The Primevals belongs to a different time, a different place, an imagined world of monsters, myth and magic that has only ever existed within the confines of classic fantasy cinema. Even if its chief architect, David Allen, had lived and the film had been released in the 1990s, it would have still been out of synch with the zeitgeist.
Fifty years ago, filmmaker David Allen registered the story for the film that would become The Primevals. His goal was to elevate the art of stop-motion animation into more serious, thoughtful storytelling. In the mid-1960s, the film had started as an homage to Edgar Rice Burroughs, reminiscent of the fantasy films by Ray Harryhausen that had impressed David as a child. He sadly died in 1999 and the task of completing the film fell to his visual effects colleague Chris Endicott.

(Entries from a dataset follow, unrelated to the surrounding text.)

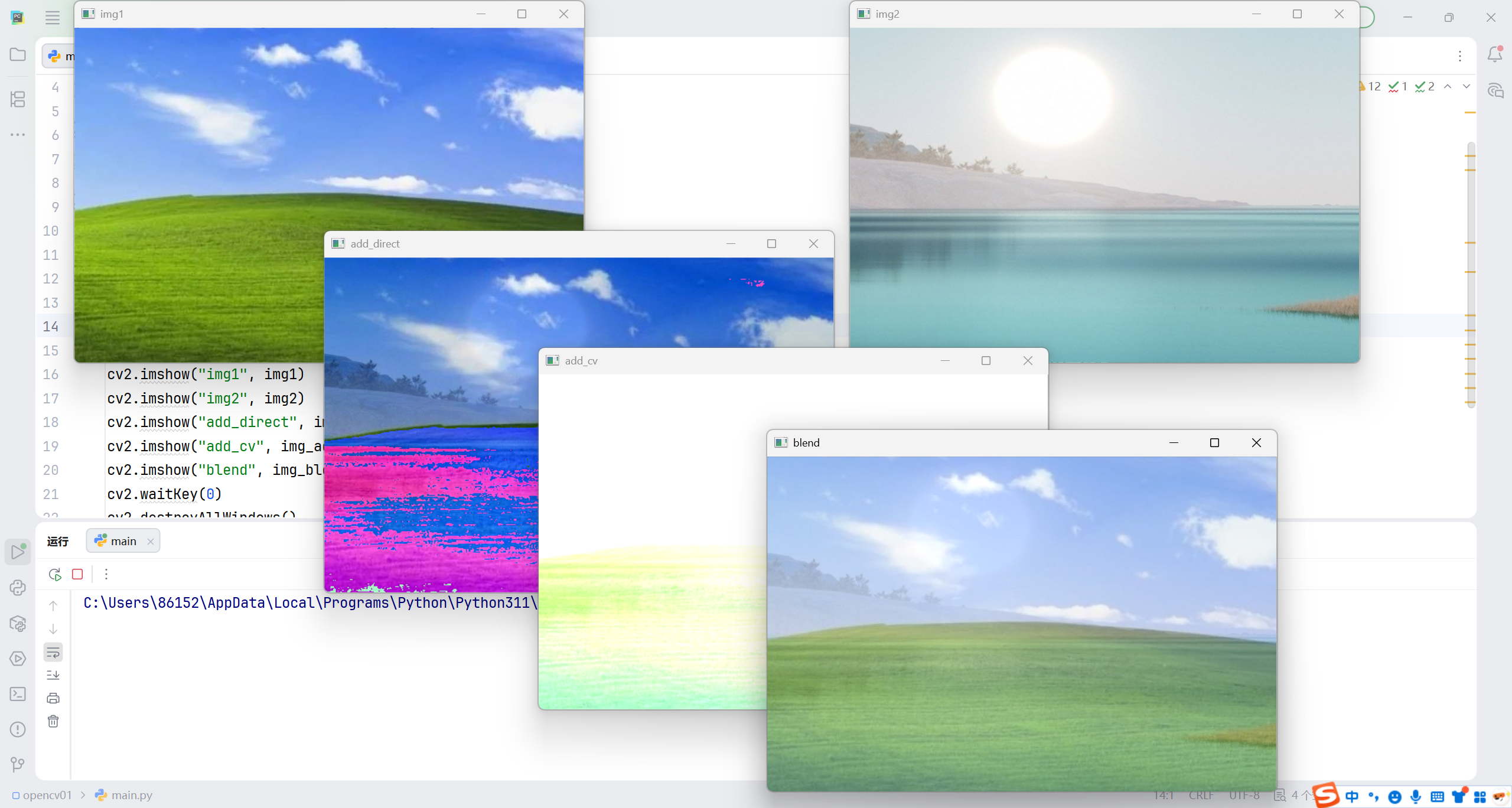Toggle soft-wrap in run console
Image resolution: width=1512 pixels, height=808 pixels.
(53, 652)
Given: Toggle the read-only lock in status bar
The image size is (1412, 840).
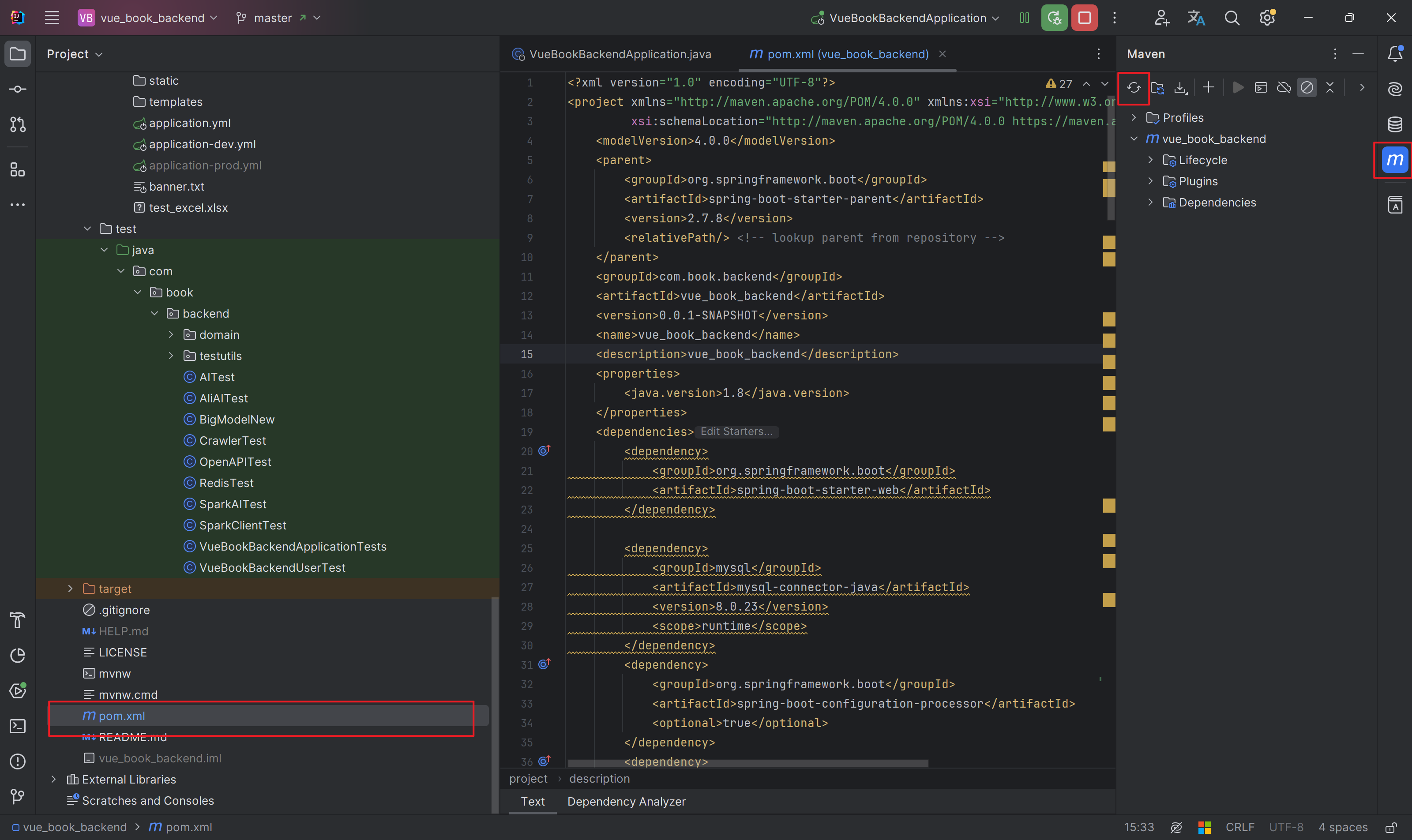Looking at the screenshot, I should pos(1390,828).
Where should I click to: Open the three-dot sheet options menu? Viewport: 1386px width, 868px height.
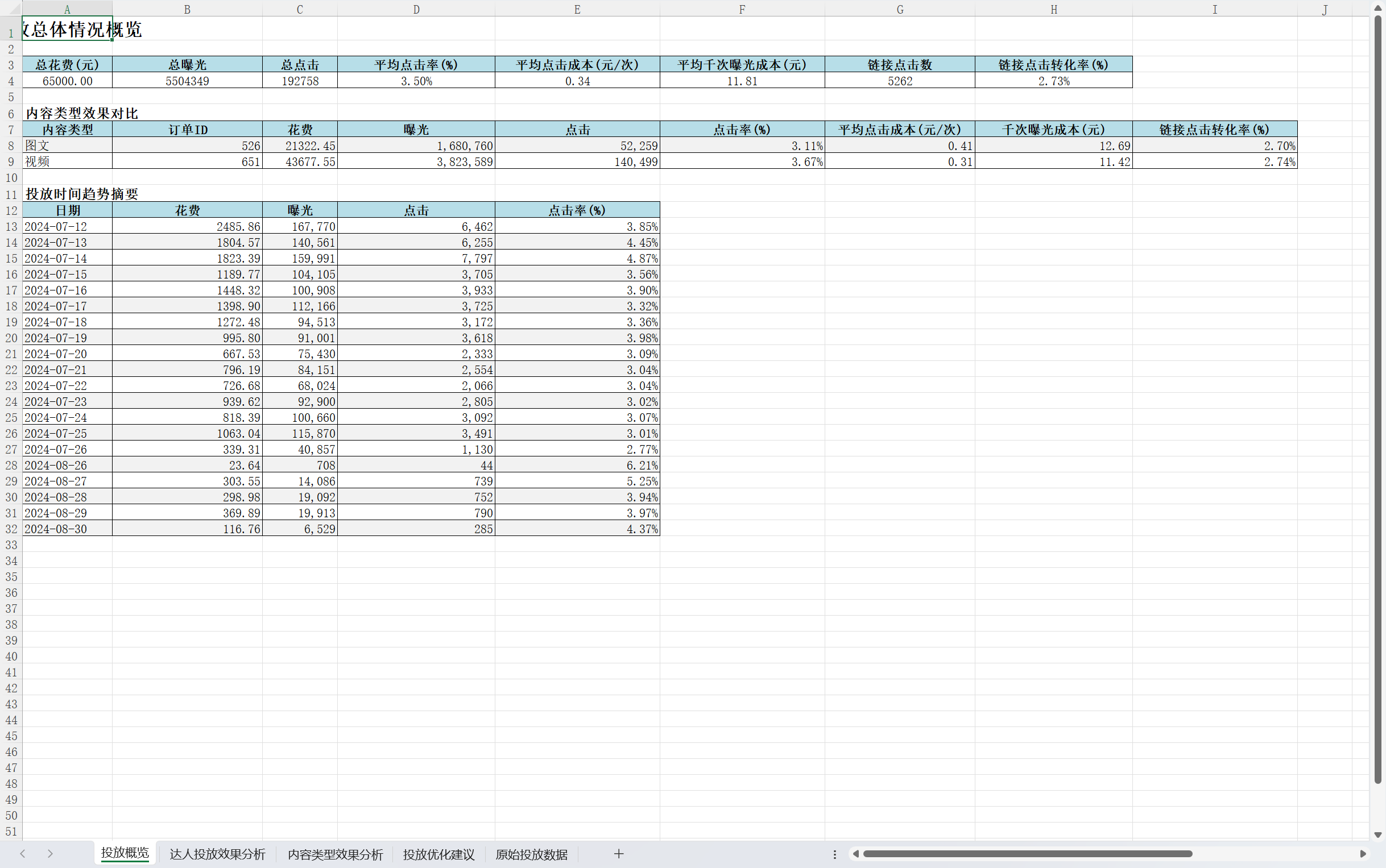834,854
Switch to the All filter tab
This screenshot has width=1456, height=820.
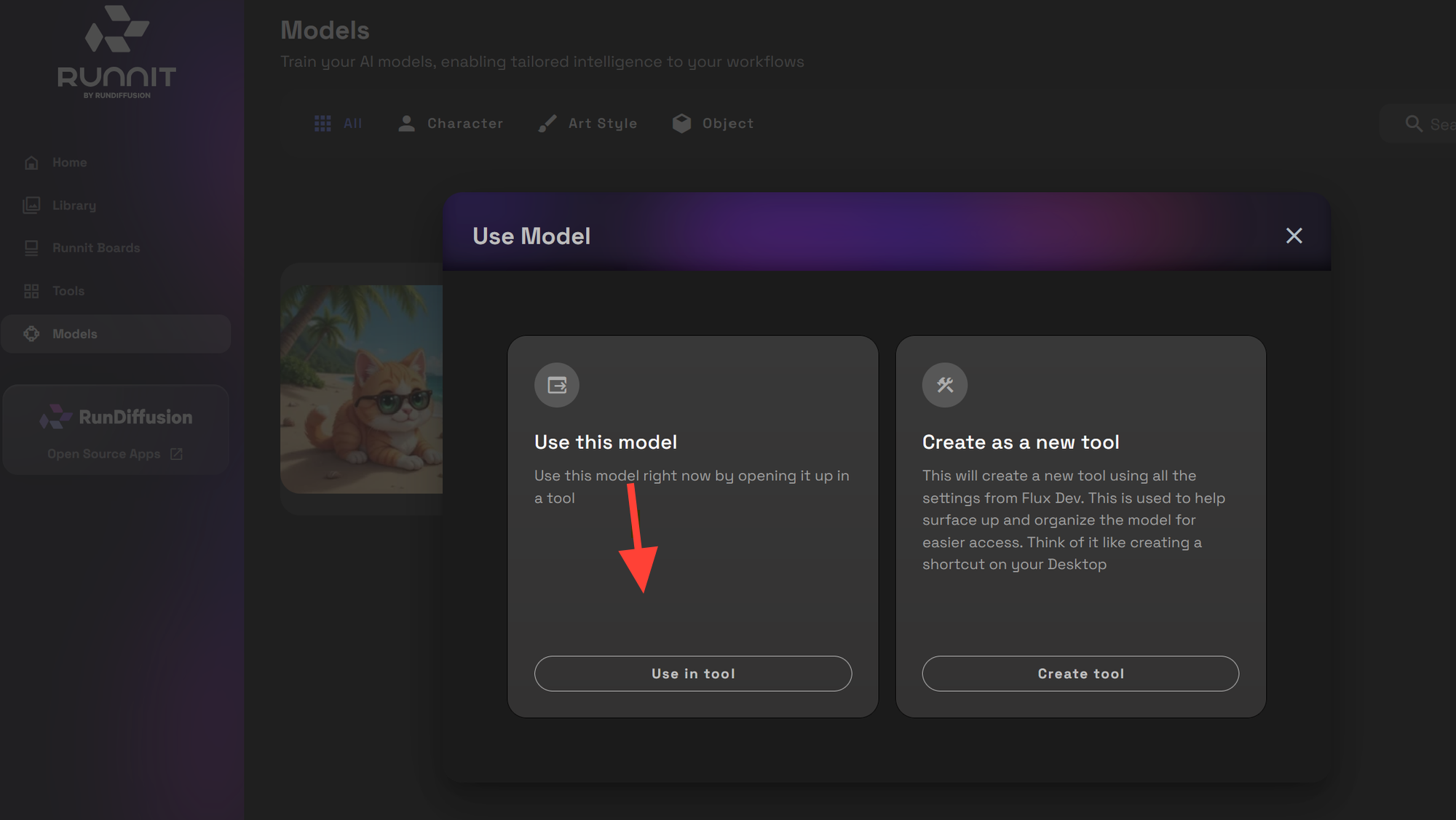pyautogui.click(x=339, y=123)
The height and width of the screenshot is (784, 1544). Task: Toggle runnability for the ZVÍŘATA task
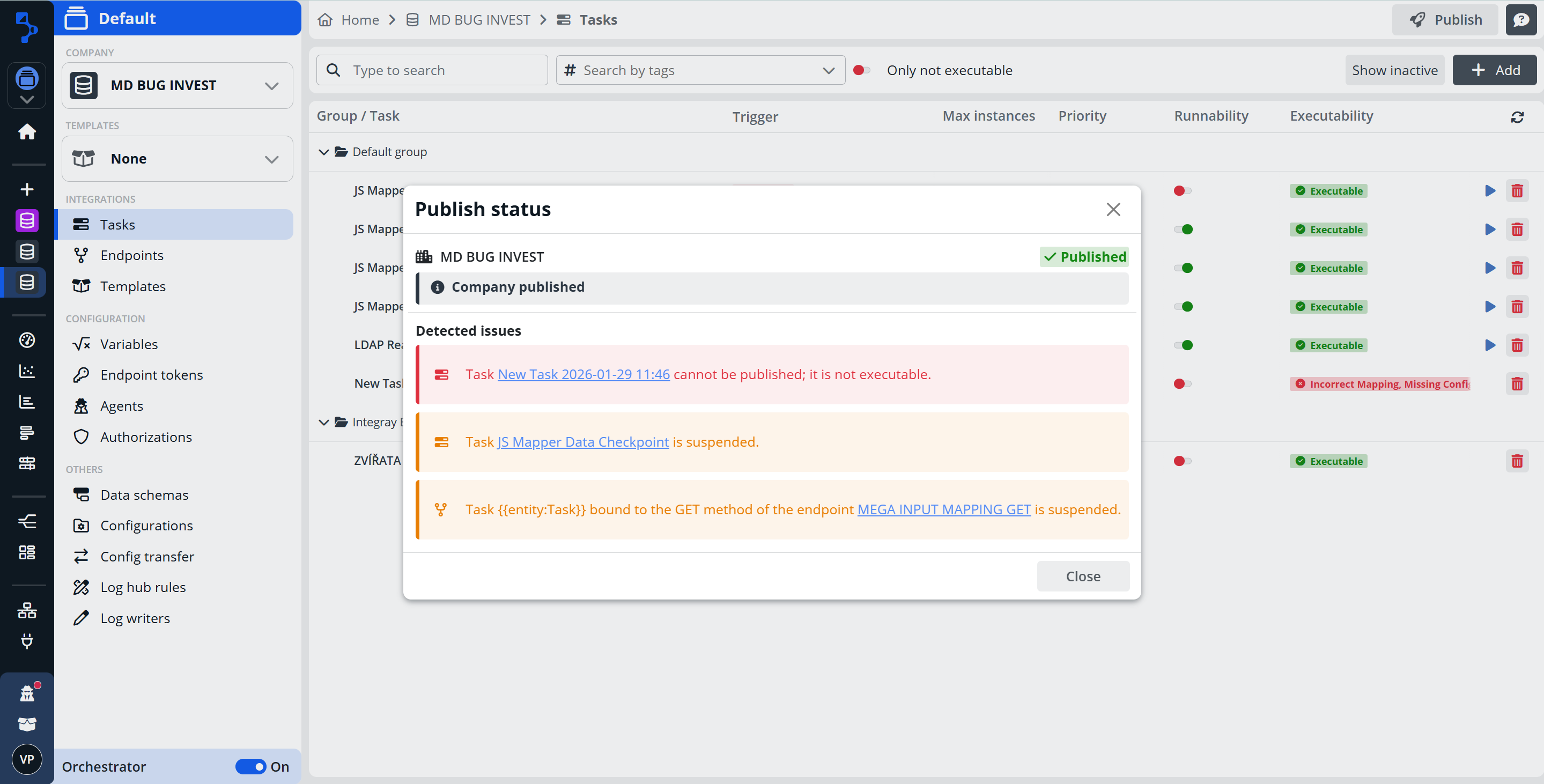pyautogui.click(x=1182, y=461)
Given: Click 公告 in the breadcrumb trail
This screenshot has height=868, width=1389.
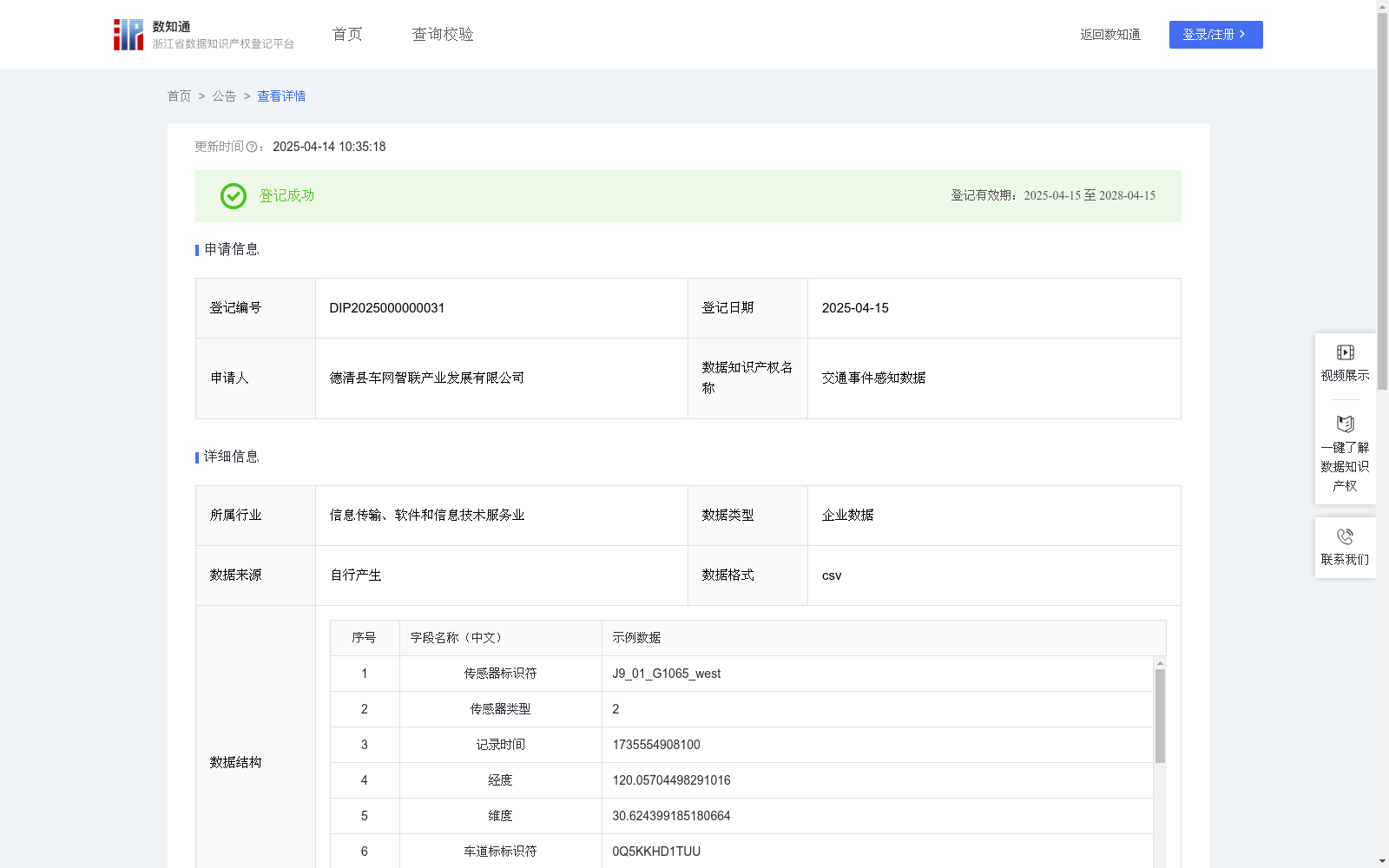Looking at the screenshot, I should [x=224, y=96].
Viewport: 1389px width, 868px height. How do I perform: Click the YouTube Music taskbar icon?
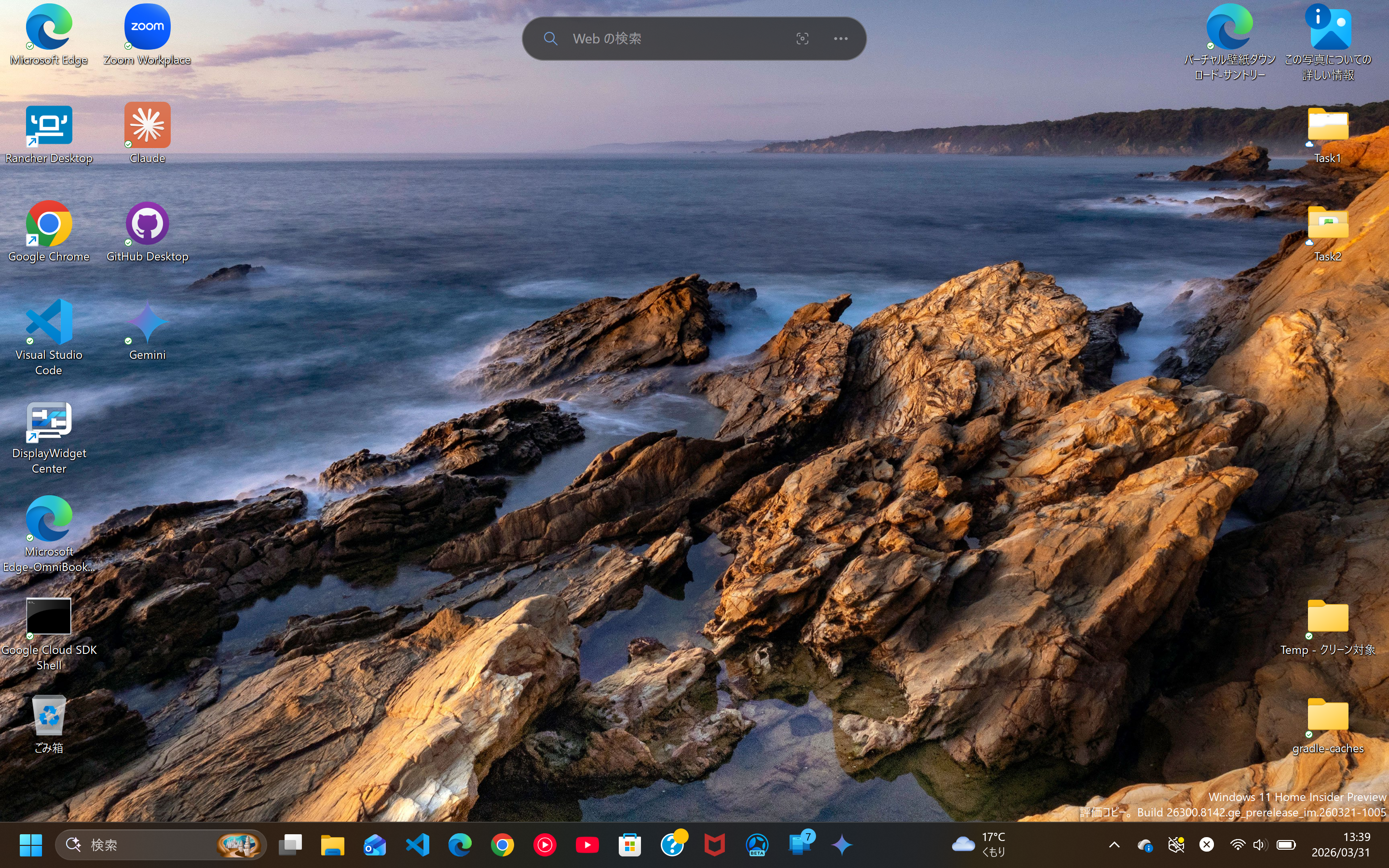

Award winning and Emmy nominated composer Richard Band is primarily known as a composer for Horror and Genre films. He was recently awarded the MOSMA Film Music Festival’s “LIFE ACHIEVEMENT AWARD” and the subsequent two nights of concerts in Malaga, Spain included an encore in which The Primevals main title for full orchestra had its live premiere.
The music represents a glorious hark back to the classic scores that fuelled so many of the Harryhausen films of the 1950s and 1960s. A delirious thrill-ride through the joys of monsters, ray-guns, spaceships and good old-fashioned stop motion animation.